Hermione sentit son cœur s'enfoncer lorsqu'elle se souvint de la nuit où elle avait quitté Poudlard, se souvenant du moment où elle et McGonagall avaient été prévenus de la chute du ministère par le Patronus de Snape. Une biche. Une partie d'elle pensait qu'elle devait parler à Harry des secrets de leur ancien professeur. Même si McGonagall avait très clairement indiqué que les informations ne devaient pas être répétées, mais cela semblait trop cruel de permettre à son meilleure amie de croire que sa mère le contacterait de l'autre côté.
"Harry" commença-t-elle avec une grimace. "Ce n'était pas le Patronus de ta mère-
"Ecoute, je sais comment ça sonne-
"Non, Harry, juste-
"Mais qui d'autre aurait une biche comme Patronus qui me conduirait à-
"C'était Snape", elle se précipita, et les yeux de Harry s'écarquillèrent derrière ses lunettes. "Je sais que ça a l'air bizarre, mais quand j'étais à Poudlard, McGonagall m'a dit qu'il était un espion pour l'Ordre-
"Mais il a tué-
"Je sais," soupira-t-elle. "Mais ce n'était pas si simple. Dumbledore a demandé à Snape de s'acquitter de sa tâche pour que…" elle perçut l'émotion se creuser dans sa voix alors qu'elle s'apprêtait à prononcer son nom."Pour que l'âme de Draco soit sauvée. Je pense qu'il y a plus que cela, mais je sais que Dumbledore a demandé à Snape de le tuer. Snape a été de notre côté tout le temps."
L'expression de Harry vacilla entre le choc et l'incrédulité. "Non," marmonna-t-il en secouant la tête. "C'est impossible-
"Harry, j'ai vu son patronus" continua-t-elle. "Il l'a envoyé pour nous avertir que les Mangemorts venaient à Poudlard, et c'était un coup dur-
"Mais ça n'a aucun sens!" S'exclama Harry en se levant d'un bond. "Pourquoi diable Snape aurait-il le même Patronus que ma mère?"
"Je ne sais pas," avoua Hermione avec lassitude. "Peut-être que c'est juste une coïncidence-
"J'ai besoin de comprendre ça ," murmura-t-il pour lui-même, se détournant d'elle. "J'ai besoin de réfléchir-
"Harry, je suis désolé-
"J'ai juste besoin d'un peu de temps seul", dit-il en faisant quelques pas dans la direction opposée ."Donnez-moi juste un moment, et ensuite j'ai besoin que tu me dise tout."

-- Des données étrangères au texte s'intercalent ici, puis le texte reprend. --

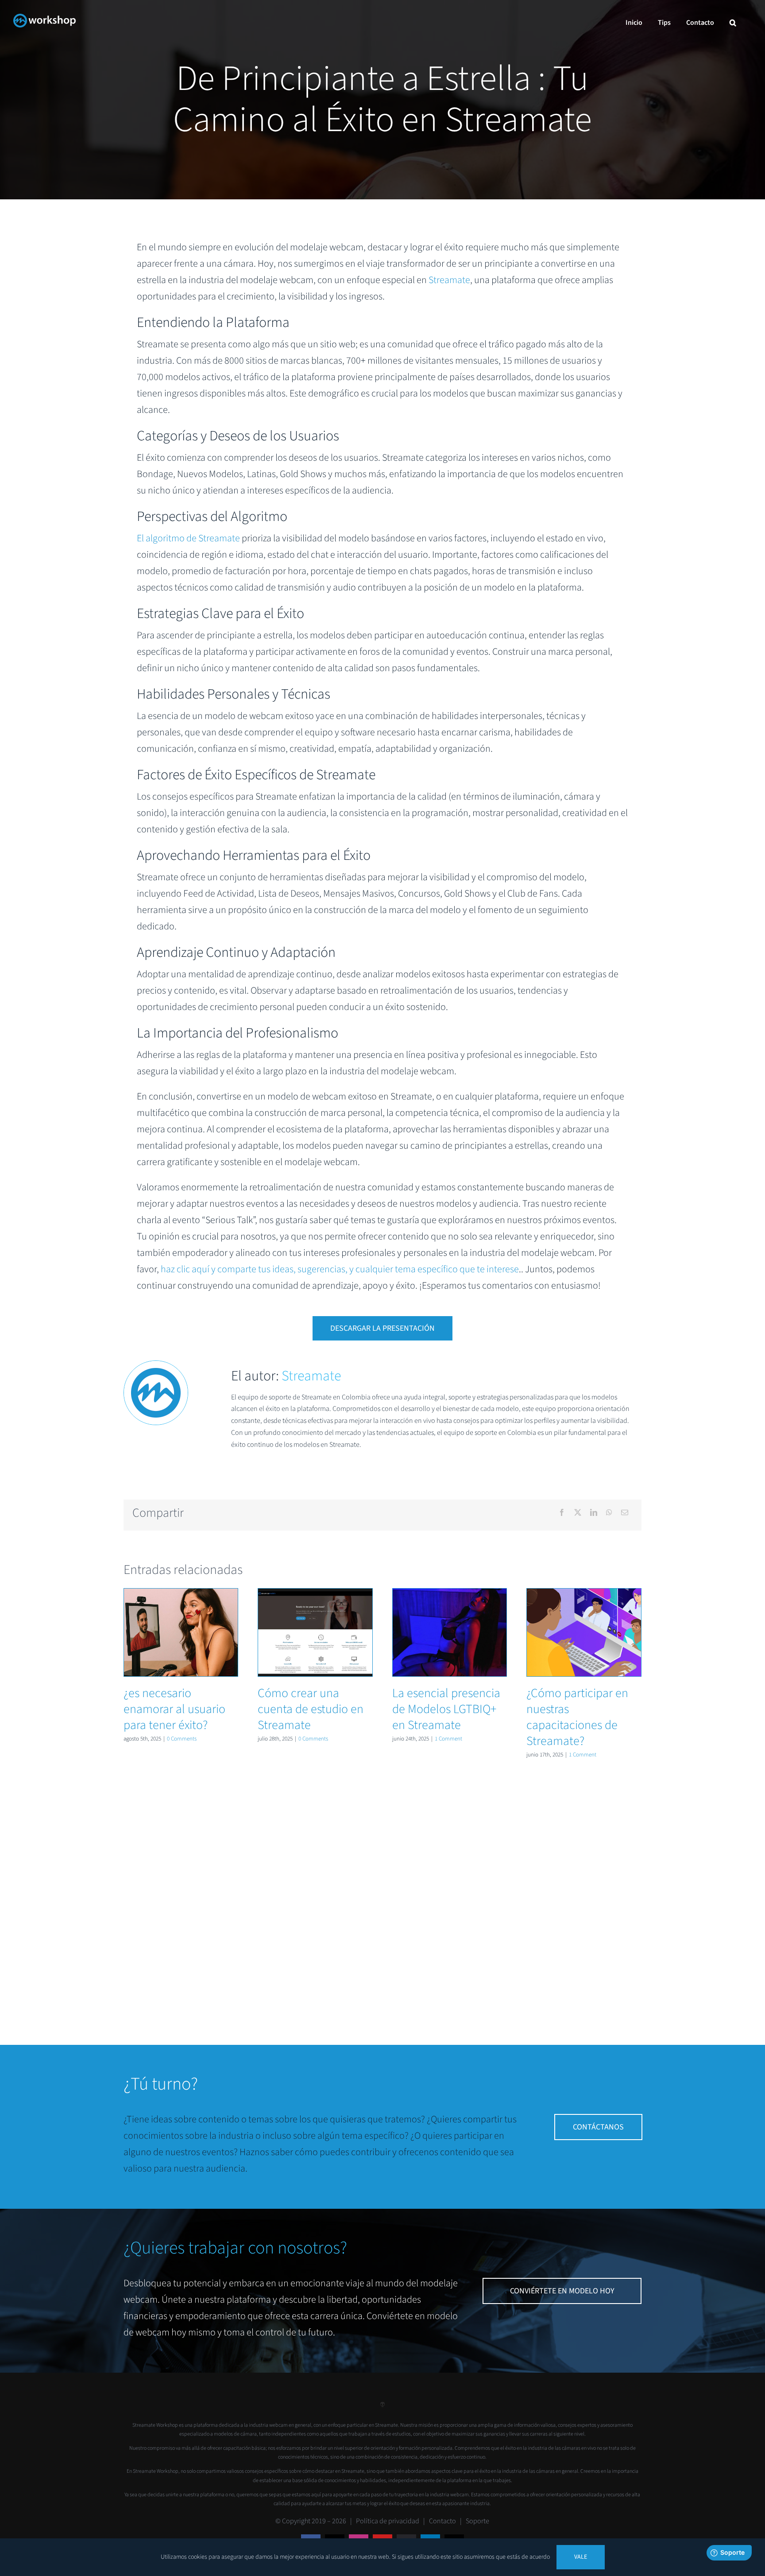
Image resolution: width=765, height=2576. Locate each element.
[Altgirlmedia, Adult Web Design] (382, 2408)
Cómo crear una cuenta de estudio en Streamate (315, 1632)
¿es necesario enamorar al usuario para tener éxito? (181, 1632)
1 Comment (448, 1739)
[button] (733, 22)
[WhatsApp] (609, 1513)
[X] (578, 1513)
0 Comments (182, 1739)
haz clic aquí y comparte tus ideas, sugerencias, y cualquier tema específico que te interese (340, 1269)
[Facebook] (562, 1513)
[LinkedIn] (594, 1513)
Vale (580, 2557)
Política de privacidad (387, 2521)
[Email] (625, 1513)
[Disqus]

Hermione sentit la culpabilité engloutir sa poitrine.
Pas tout. Pas à propos de Draco. Pas encore.
"D'accord" acquiesça-t-elle. "Ne vas pas au-delà des barrières, Harry."
Les ténèbres l'avaient aspiré comme un goudron affamé et elle se retrouva seule, se demandant quelles pensées chaotiques lui traversaient la tête en ce moment. Merlin savait qu'elle avait à peine compris la révélation sur les activités secrètes de Snape tous ces mois auparavant, et elle commença à penser à ce qu'elle devait dire quand il lui demanda plus de détails.
Elle laissa tomber son regard troublé et celle-ci atterrit su les Contes de Beedle le Barde, le vent battant ses feuilles comme un vent fantomatique s'apaisant et elle se concentra sur le petit symbole gravé sur la page affichée, le triangle, le cercle et la ligne. Elle avait remarqué la marque étrange à quelques reprises et ne l'avait jamais vraiment regardé, mais quelque chose venait de… cliquer. Avec un souffle sortant de ses poumons, elle fouilla dans son sac et fouilla dans un livre qu'elle avait lu à Poudlard.
Et les mots reliques et mort étaient sur le bout de sa langue.